Corticosteroids have been used to treat head injuries for more than 30 years. In 1997, findings of a systematic review suggested that these drugs reduce risk of death by 1–2%. The CRASH trial—a multicentre international collaboration—aimed to confirm or refute such an effect by recruiting 20 000 patients. In May, 2004, the data monitoring committee disclosed the unmasked results to the steering committee, which stopped recruitment.
10 008 adults with head injury and a Glasgow coma score (GCS) of 14 or less within 8 h of injury were randomly allocated 48 h infusion of corticosteroids (methylprednisolone) or placebo. Primary outcomes were death within 2 weeks of injury and death or disability at 6 months. Prespecified subgroup analyses were based on injury severity (GCS) at randomisation and on time from injury to randomisation. Analysis was by intention to treat. Effects on outcomes within 2 weeks of randomisation are presented in this report.
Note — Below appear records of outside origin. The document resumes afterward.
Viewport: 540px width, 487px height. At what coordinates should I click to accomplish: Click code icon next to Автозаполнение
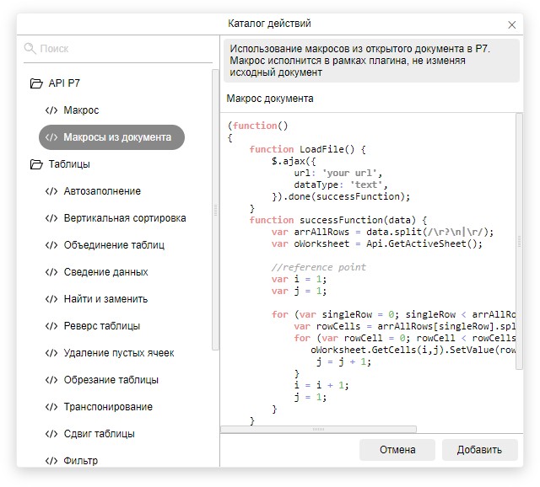51,191
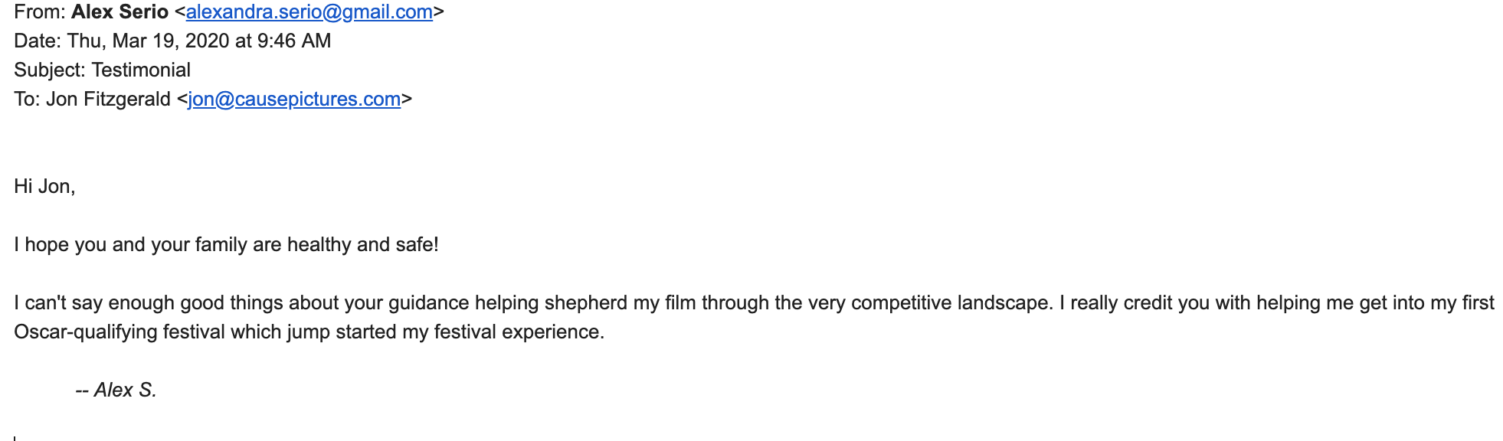This screenshot has width=1503, height=441.
Task: Click the 'From:' label
Action: (40, 12)
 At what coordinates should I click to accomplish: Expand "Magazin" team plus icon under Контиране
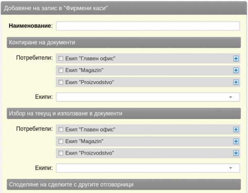[x=236, y=70]
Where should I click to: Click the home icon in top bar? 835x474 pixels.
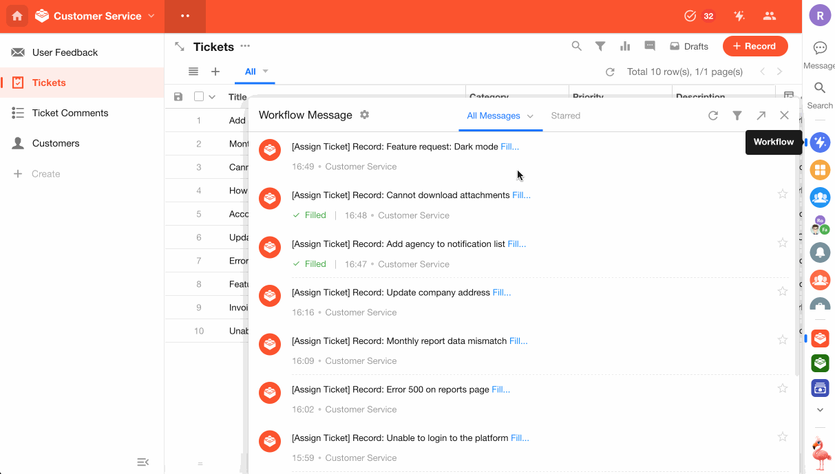[17, 16]
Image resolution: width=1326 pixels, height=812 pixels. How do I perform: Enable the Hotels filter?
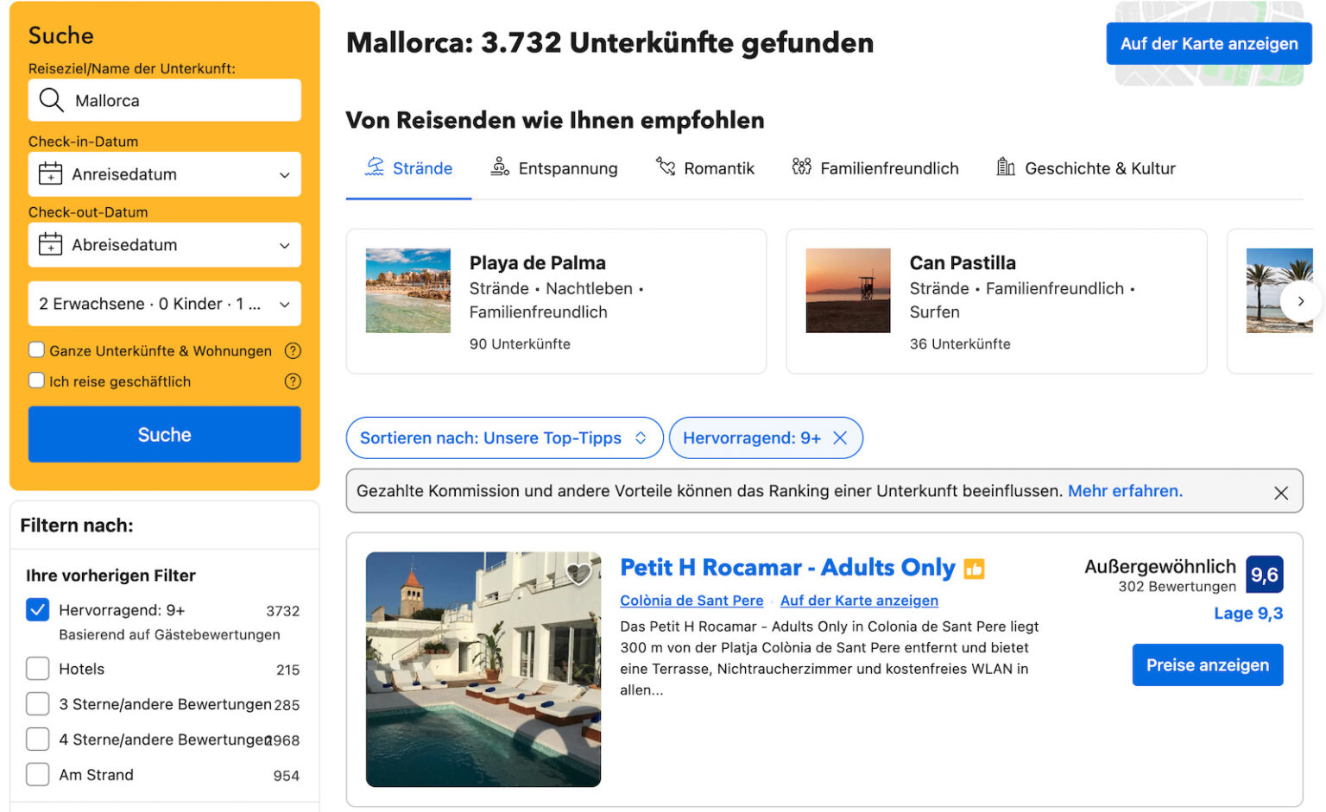point(37,669)
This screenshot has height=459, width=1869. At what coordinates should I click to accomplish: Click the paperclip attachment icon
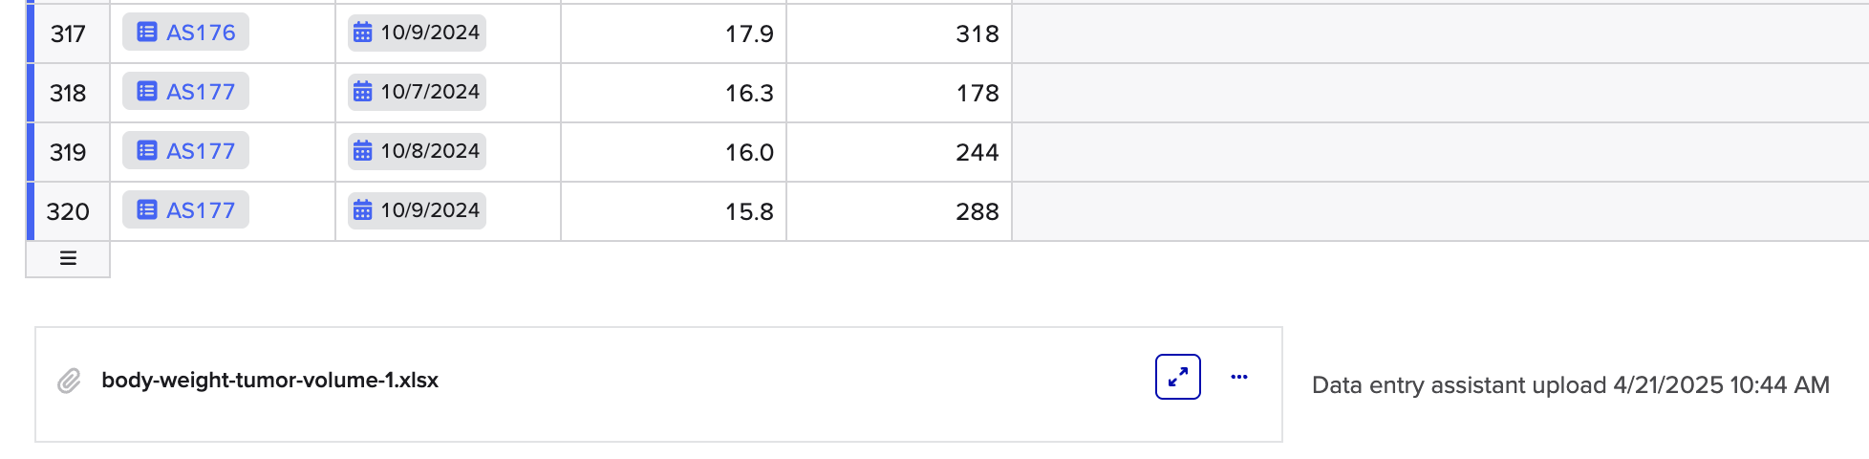(x=69, y=381)
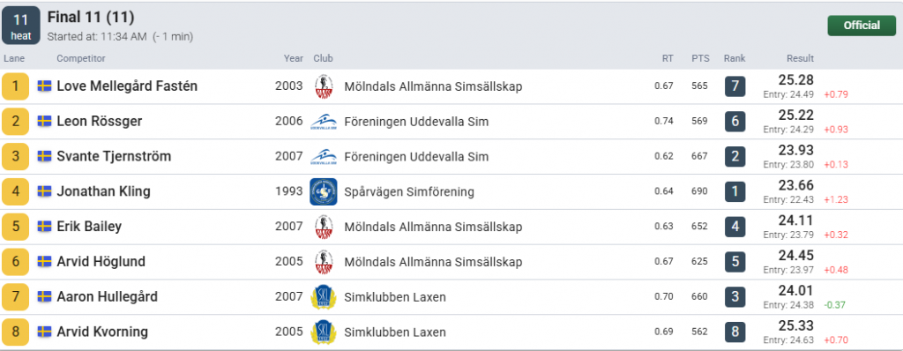Click Erik Bailey's 24.11 result time

point(796,220)
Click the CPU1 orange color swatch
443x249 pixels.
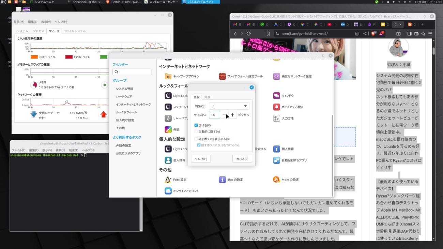coord(34,57)
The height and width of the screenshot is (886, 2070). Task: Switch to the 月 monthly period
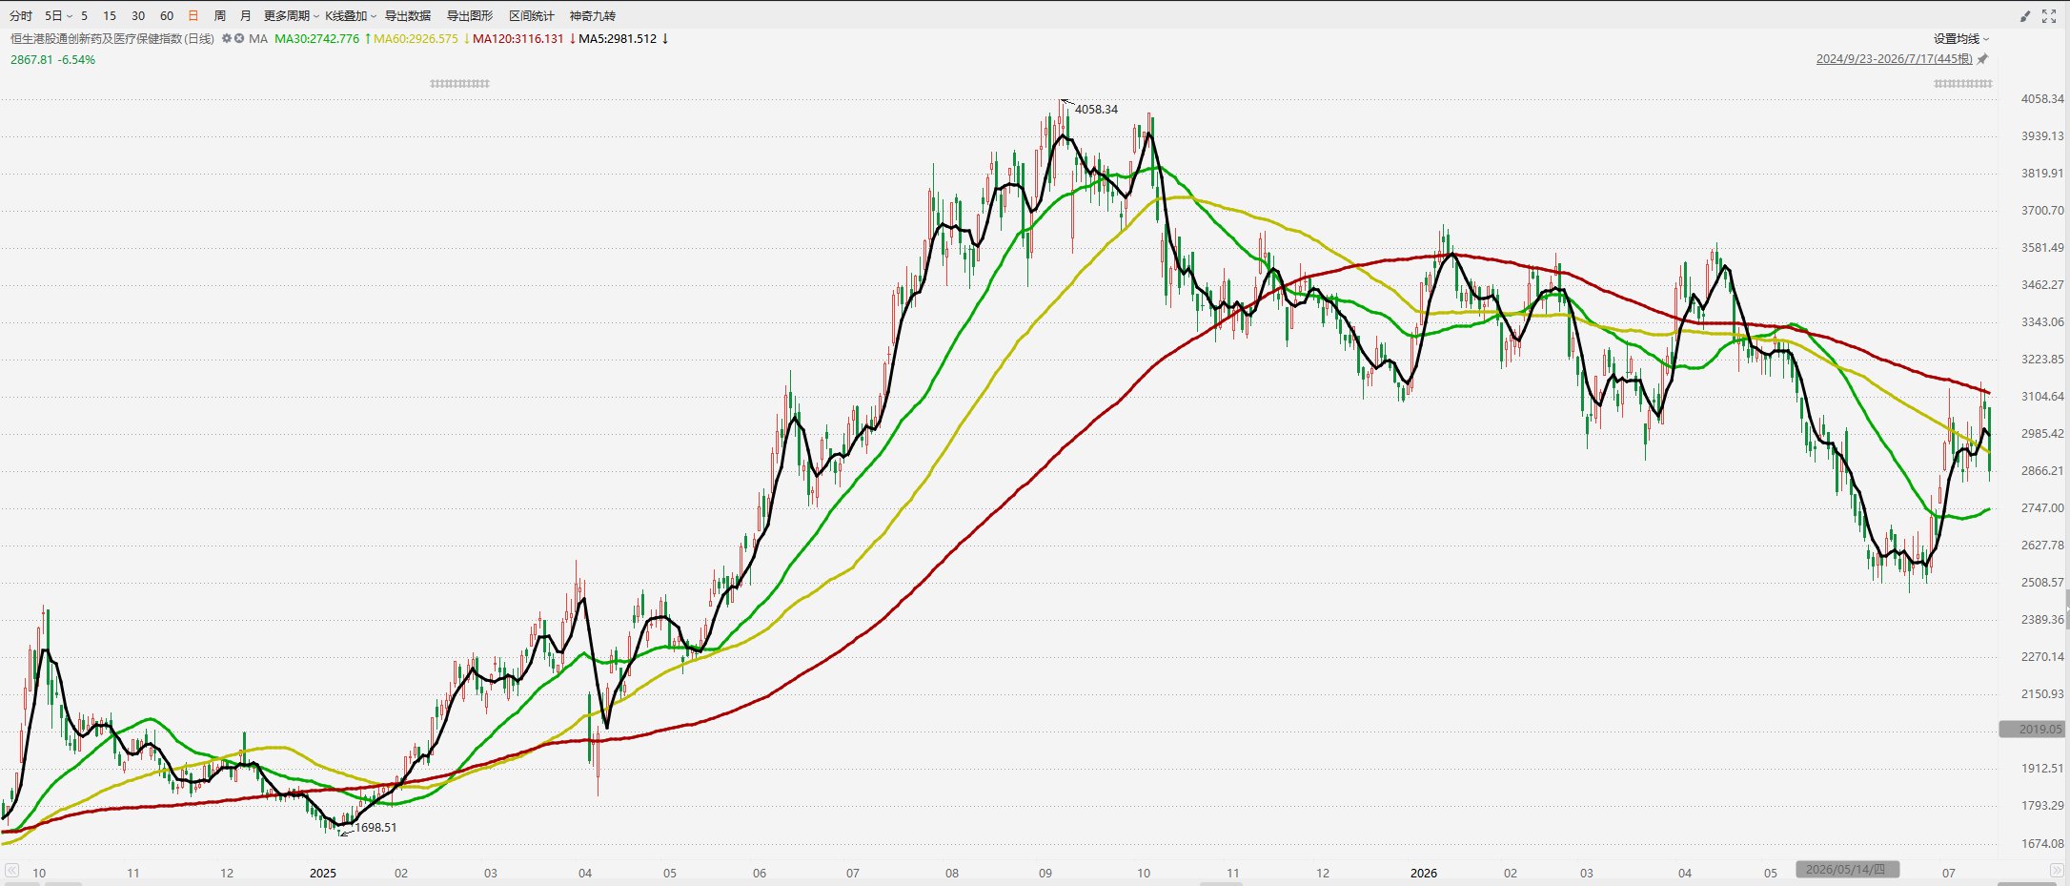click(x=246, y=16)
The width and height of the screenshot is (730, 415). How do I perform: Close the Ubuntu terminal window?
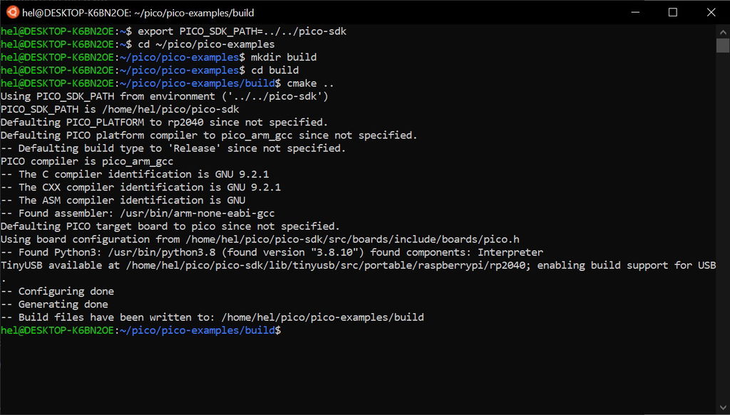[711, 12]
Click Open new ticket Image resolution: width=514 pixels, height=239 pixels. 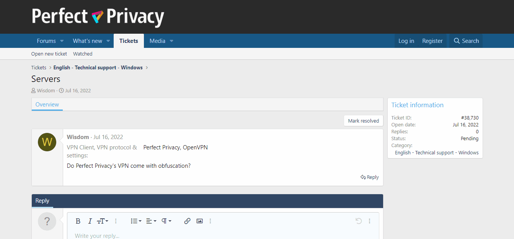(49, 54)
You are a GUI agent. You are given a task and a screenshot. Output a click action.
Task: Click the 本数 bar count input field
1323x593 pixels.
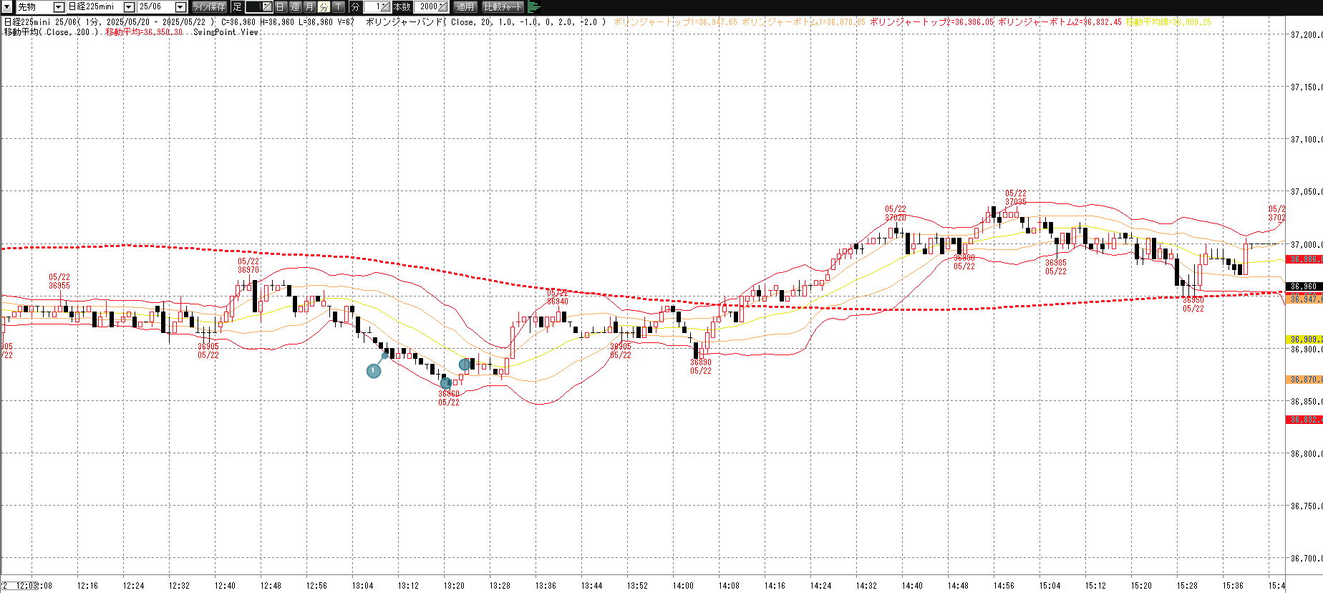tap(430, 6)
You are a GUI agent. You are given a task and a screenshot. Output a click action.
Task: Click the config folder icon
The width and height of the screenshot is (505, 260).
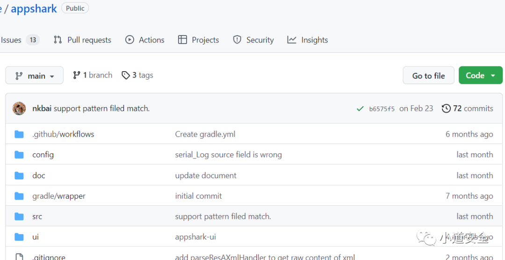[x=19, y=155]
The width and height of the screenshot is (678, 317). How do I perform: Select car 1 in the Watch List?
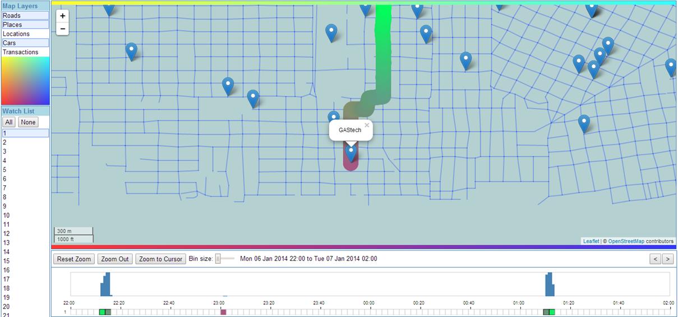pos(25,133)
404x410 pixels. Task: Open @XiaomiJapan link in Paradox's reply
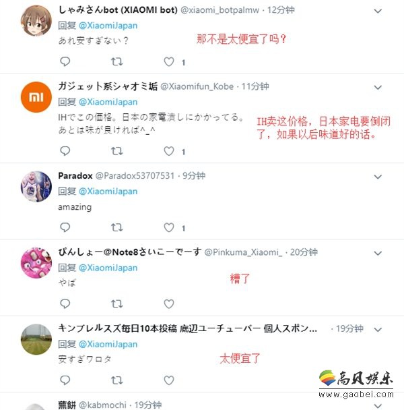[x=108, y=192]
Compared with placebo, the risk of death from all causes within 2 weeks was higher in the group allocated corticosteroids (1052 [21·1%] vs 893 [17·9%] deaths; relative risk 1·18 [95% CI 1·09–1·27]; p=0·0001). The relative increase in deaths due to corticosteroids did not differ by injury severity (p=0·22) or time since injury (p=0·05).
There is no reduction in mortality with methylprednisolone in the 2 weeks after head injury. The cause of the rise in risk of death within 2 weeks is unclear.
This clinical trial carries a lot of credibility as it is large, multi-centred, blinded, randomised control study. The study has a few drawbacks
- It did not describe the general management of the patients like what strategies were being used/adhered for neuroprotection and was everyone adhering to them strictly.
- Mortality rates vary between different countries, would it have influenced the overall mortality?
- No clear explanation of why the mortality is high in treatment group. Steroids induced hyperglycaemia and secondary adrenal deficiency contributed to higher mortality!!!!
- Early closure of trial resulted in apparent excess of death (3%) but overall mortality in meta-analysis is 2%.
Take home message
High dose steroids increase mortality so do avoid them in patients with significant head injury.